If you’re considering taking out a home equity loan to refinance your student loans, you might think it’s a good idea because of the low interest rates available today. The fact is however that this could cause significant long-term risk, i.e. the risk of losing your home if you can’t pay that money back. Let’s face it, the reason lenders are more than willing to offer such incredibly low interest rates is because they know that, if you can’t pay them back, they get your house.
Many people borrow from their 401(k) in order to pay off their student loans but, even though this might seem like a good option, it has a high amount of risk as well. Yes, it’s easier than getting a loan somewhere else because, well, it’s your money. You’ll need to call your 401(k) provider and fill out a short application, and interest rates might not even be all that bad. The risk is that you never replace the money that was in your 401(k) and thus lose all the benefit that compound interest can give you. Plus, when you go to retire you’ll have much less in your nest egg.
Taking out a personal loan to pay off your student debt would be a great idea if you were able to get a loan at a much lower rate than your student loan rate. The problem is that most personal loans are dependent on your credit score, your credit utilization ratio and how much debt you already have. In other words, they can be quite high and might not offer a real advantage over simply paying off your student loans as they are.

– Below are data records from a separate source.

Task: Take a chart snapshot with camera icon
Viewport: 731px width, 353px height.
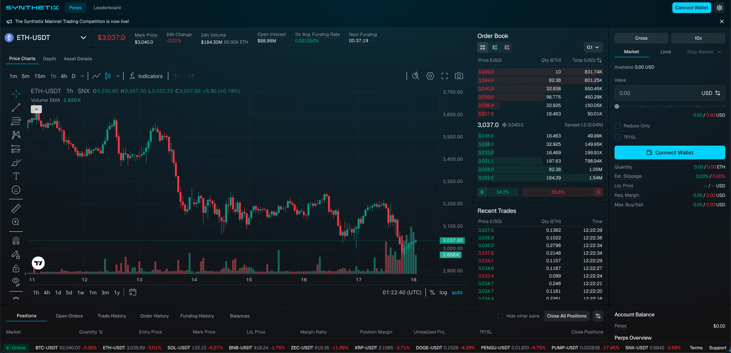Action: (459, 76)
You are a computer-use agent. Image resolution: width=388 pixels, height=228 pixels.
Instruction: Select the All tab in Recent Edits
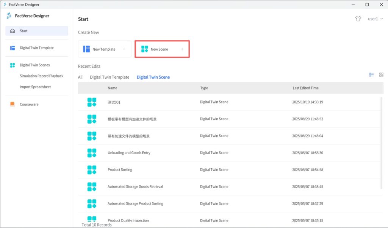tap(80, 77)
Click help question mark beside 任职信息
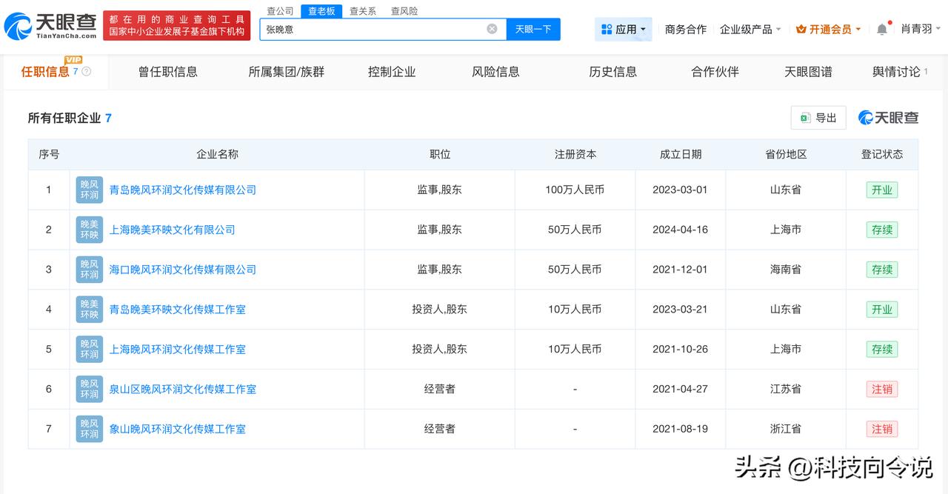The width and height of the screenshot is (948, 494). [x=87, y=72]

Finally there’s borrowing money from your family to pay off your student loans which, if your family is filthy rich, might not be a bad idea at all. On the other hand, if you’ve already had someone in your family (most likely your mom and dad) cosign for your student loan and you’re having trouble paying it off, you probably don’t want to borrow even more money in order to do so.
By the way, if you’re having trouble paying off a loan that was cosigned by a family member, you definitely should discuss it with them as, if you default on your loan, it could harm their credit rating greatly.
Now that you know some of the advantages, and all of the risks, you can make it much more educated decision on whether or not to borrow more money to pay off your student loans. Best of luck.